__YOUR TASK__
Please copy the items below line for line, changing nothing.

__INFORMATION SUPPLIED__
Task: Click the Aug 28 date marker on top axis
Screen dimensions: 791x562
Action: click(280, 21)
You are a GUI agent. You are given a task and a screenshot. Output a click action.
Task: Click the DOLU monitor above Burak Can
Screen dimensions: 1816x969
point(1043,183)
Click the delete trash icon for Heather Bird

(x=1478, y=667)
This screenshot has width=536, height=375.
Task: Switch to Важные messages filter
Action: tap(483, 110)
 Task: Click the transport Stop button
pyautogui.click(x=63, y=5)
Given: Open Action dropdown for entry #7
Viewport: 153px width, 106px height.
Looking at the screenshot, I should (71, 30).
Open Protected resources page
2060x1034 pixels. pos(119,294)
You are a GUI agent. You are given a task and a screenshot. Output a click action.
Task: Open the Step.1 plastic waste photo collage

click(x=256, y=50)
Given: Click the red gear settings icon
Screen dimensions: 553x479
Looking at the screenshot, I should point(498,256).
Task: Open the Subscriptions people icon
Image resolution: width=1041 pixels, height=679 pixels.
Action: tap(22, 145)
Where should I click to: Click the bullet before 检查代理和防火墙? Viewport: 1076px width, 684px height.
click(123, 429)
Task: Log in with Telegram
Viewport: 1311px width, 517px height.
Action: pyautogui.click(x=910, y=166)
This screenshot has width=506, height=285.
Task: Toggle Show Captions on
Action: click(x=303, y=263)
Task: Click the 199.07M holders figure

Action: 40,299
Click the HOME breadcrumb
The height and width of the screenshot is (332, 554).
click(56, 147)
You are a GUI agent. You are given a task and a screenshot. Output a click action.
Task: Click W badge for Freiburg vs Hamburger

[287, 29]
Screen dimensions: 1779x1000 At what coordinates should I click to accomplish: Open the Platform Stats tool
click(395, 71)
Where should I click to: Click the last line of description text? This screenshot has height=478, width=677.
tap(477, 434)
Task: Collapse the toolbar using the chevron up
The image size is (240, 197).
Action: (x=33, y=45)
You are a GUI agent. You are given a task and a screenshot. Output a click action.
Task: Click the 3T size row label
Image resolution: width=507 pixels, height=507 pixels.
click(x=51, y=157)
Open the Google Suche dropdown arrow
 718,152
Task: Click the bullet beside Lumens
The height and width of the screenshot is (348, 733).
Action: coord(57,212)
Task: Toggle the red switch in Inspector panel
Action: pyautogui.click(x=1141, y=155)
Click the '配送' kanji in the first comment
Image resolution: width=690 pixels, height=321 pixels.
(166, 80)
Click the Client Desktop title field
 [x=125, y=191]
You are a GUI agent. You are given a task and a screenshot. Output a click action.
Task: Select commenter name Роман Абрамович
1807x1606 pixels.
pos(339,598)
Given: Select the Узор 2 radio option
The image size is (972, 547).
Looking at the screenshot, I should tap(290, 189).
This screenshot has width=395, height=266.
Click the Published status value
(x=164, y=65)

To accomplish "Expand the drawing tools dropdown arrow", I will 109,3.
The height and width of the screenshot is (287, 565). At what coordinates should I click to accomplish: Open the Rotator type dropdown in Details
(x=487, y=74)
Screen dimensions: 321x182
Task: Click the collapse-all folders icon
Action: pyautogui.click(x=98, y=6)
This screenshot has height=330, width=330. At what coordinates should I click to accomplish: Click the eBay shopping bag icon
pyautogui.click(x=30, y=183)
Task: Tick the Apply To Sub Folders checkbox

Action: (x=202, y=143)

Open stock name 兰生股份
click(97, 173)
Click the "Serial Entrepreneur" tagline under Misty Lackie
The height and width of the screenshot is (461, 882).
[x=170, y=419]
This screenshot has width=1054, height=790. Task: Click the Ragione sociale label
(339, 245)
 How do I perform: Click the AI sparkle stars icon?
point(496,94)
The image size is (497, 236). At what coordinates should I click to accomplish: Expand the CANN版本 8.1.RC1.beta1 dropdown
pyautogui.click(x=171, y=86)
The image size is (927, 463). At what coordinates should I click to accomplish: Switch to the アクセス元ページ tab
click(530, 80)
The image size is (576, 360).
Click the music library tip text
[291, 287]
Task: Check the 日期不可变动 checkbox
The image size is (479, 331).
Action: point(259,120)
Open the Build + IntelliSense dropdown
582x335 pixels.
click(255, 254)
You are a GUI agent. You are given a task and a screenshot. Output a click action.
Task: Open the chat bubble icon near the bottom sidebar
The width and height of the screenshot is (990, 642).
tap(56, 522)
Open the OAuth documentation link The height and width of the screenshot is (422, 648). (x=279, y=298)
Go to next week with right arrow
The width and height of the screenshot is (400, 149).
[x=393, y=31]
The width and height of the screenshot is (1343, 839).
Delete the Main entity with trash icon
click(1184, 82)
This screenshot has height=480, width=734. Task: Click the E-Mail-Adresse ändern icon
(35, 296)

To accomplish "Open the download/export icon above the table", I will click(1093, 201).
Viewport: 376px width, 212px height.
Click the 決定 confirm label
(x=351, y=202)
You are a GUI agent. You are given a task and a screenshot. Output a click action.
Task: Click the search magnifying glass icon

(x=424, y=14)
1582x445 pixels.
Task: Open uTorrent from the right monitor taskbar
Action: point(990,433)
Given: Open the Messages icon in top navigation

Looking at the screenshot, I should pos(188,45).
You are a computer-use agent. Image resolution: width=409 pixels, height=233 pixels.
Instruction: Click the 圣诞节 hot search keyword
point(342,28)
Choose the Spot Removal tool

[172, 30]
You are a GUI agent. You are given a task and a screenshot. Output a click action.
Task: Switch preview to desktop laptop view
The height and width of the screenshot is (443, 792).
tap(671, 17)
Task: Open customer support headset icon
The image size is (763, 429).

__CORRECT ANSWER__
Task: Click the Aug 28 date marker on top axis
Screen dimensions: 791x562
Action: click(280, 21)
You are a GUI agent. You are given a task and a screenshot. Output a click action.
Task: Click the DOLU monitor above Burak Can
Screen dimensions: 1816x969
point(1043,183)
Click the delete trash icon for Heather Bird

(x=1478, y=667)
This screenshot has width=536, height=375.
Task: Switch to Важные messages filter
Action: tap(483, 110)
 Task: Click the transport Stop button
pyautogui.click(x=63, y=5)
Given: Open Action dropdown for entry #7
Viewport: 153px width, 106px height.
Looking at the screenshot, I should (71, 30).
Open Protected resources page
2060x1034 pixels. pos(119,294)
You are a GUI agent. You are given a task and a screenshot. Output a click action.
Task: Open the Step.1 plastic waste photo collage

click(x=256, y=50)
Given: Click the red gear settings icon
Screen dimensions: 553x479
Looking at the screenshot, I should point(498,256).
Task: Open the Subscriptions people icon
Image resolution: width=1041 pixels, height=679 pixels.
Action: tap(22, 145)
Where should I click to: Click the bullet before 检查代理和防火墙? Viewport: 1076px width, 684px height.
click(123, 429)
Task: Log in with Telegram
Viewport: 1311px width, 517px height.
Action: pyautogui.click(x=910, y=166)
This screenshot has width=506, height=285.
Task: Toggle Show Captions on
Action: click(x=303, y=263)
Task: Click the 199.07M holders figure

Action: 40,299
Click the HOME breadcrumb
The height and width of the screenshot is (332, 554).
click(56, 147)
You are a GUI agent. You are given a task and a screenshot. Output a click action.
Task: Click W badge for Freiburg vs Hamburger

[287, 29]
Screen dimensions: 1779x1000 At what coordinates should I click to accomplish: Open the Platform Stats tool
click(395, 71)
Where should I click to: Click the last line of description text? This screenshot has height=478, width=677.
tap(477, 434)
Task: Collapse the toolbar using the chevron up
The image size is (240, 197).
Action: (x=33, y=45)
You are a GUI agent. You are given a task and a screenshot. Output a click action.
Task: Click the 3T size row label
Image resolution: width=507 pixels, height=507 pixels.
click(x=51, y=157)
Open the Google Suche dropdown arrow
 718,152
Task: Click the bullet beside Lumens
The height and width of the screenshot is (348, 733).
Action: coord(57,212)
Task: Toggle the red switch in Inspector panel
Action: pyautogui.click(x=1141, y=155)
Click the '配送' kanji in the first comment
Image resolution: width=690 pixels, height=321 pixels.
(166, 80)
Click the Client Desktop title field
 [x=125, y=191]
You are a GUI agent. You are given a task and a screenshot. Output a click action.
Task: Select commenter name Роман Абрамович
1807x1606 pixels.
pos(339,598)
Given: Select the Узор 2 radio option
The image size is (972, 547).
Looking at the screenshot, I should tap(290, 189).
This screenshot has width=395, height=266.
Click the Published status value
(x=164, y=65)

To accomplish "Expand the drawing tools dropdown arrow", I will 109,3.
The height and width of the screenshot is (287, 565). At what coordinates should I click to accomplish: Open the Rotator type dropdown in Details
(x=487, y=74)
Screen dimensions: 321x182
Task: Click the collapse-all folders icon
Action: pyautogui.click(x=98, y=6)
This screenshot has height=330, width=330. At what coordinates should I click to accomplish: Click the eBay shopping bag icon
pyautogui.click(x=30, y=183)
Task: Tick the Apply To Sub Folders checkbox

Action: (x=202, y=143)

Open stock name 兰生股份
click(97, 173)
Click the "Serial Entrepreneur" tagline under Misty Lackie
The height and width of the screenshot is (461, 882).
[x=170, y=419]
This screenshot has width=1054, height=790. Task: Click the Ragione sociale label
(339, 245)
 How do I perform: Click the AI sparkle stars icon?
point(496,94)
The image size is (497, 236). At what coordinates should I click to accomplish: Expand the CANN版本 8.1.RC1.beta1 dropdown
pyautogui.click(x=171, y=86)
The image size is (927, 463). At what coordinates should I click to accomplish: Switch to the アクセス元ページ tab
click(530, 80)
The image size is (576, 360).
Click the music library tip text
[291, 287]
Task: Check the 日期不可变动 checkbox
The image size is (479, 331).
Action: point(259,120)
Open the Build + IntelliSense dropdown
582x335 pixels.
click(255, 254)
You are a GUI agent. You are given a task and a screenshot. Output a click action.
Task: Open the chat bubble icon near the bottom sidebar
The width and height of the screenshot is (990, 642).
tap(56, 522)
Open the OAuth documentation link The height and width of the screenshot is (422, 648). (x=279, y=298)
Go to next week with right arrow
The width and height of the screenshot is (400, 149).
[x=393, y=31]
The width and height of the screenshot is (1343, 839).
Delete the Main entity with trash icon
click(1184, 82)
This screenshot has height=480, width=734. Task: Click the E-Mail-Adresse ändern icon
(35, 296)

To accomplish "Open the download/export icon above the table", I will click(1093, 201).
Viewport: 376px width, 212px height.
Click the 決定 confirm label
(x=351, y=202)
You are a GUI agent. You are given a task and a screenshot. Output a click action.
Task: Click the search magnifying glass icon

(x=424, y=14)
1582x445 pixels.
Task: Open uTorrent from the right monitor taskbar
Action: point(990,433)
Given: Open the Messages icon in top navigation

Looking at the screenshot, I should pos(188,45).
You are a computer-use agent. Image resolution: width=409 pixels, height=233 pixels.
Instruction: Click the 圣诞节 hot search keyword
point(342,28)
Choose the Spot Removal tool

[172, 30]
You are a GUI agent. You are given a task and a screenshot. Output a click action.
Task: Switch preview to desktop laptop view
The height and width of the screenshot is (443, 792).
tap(671, 17)
Task: Open customer support headset icon
The image size is (763, 429).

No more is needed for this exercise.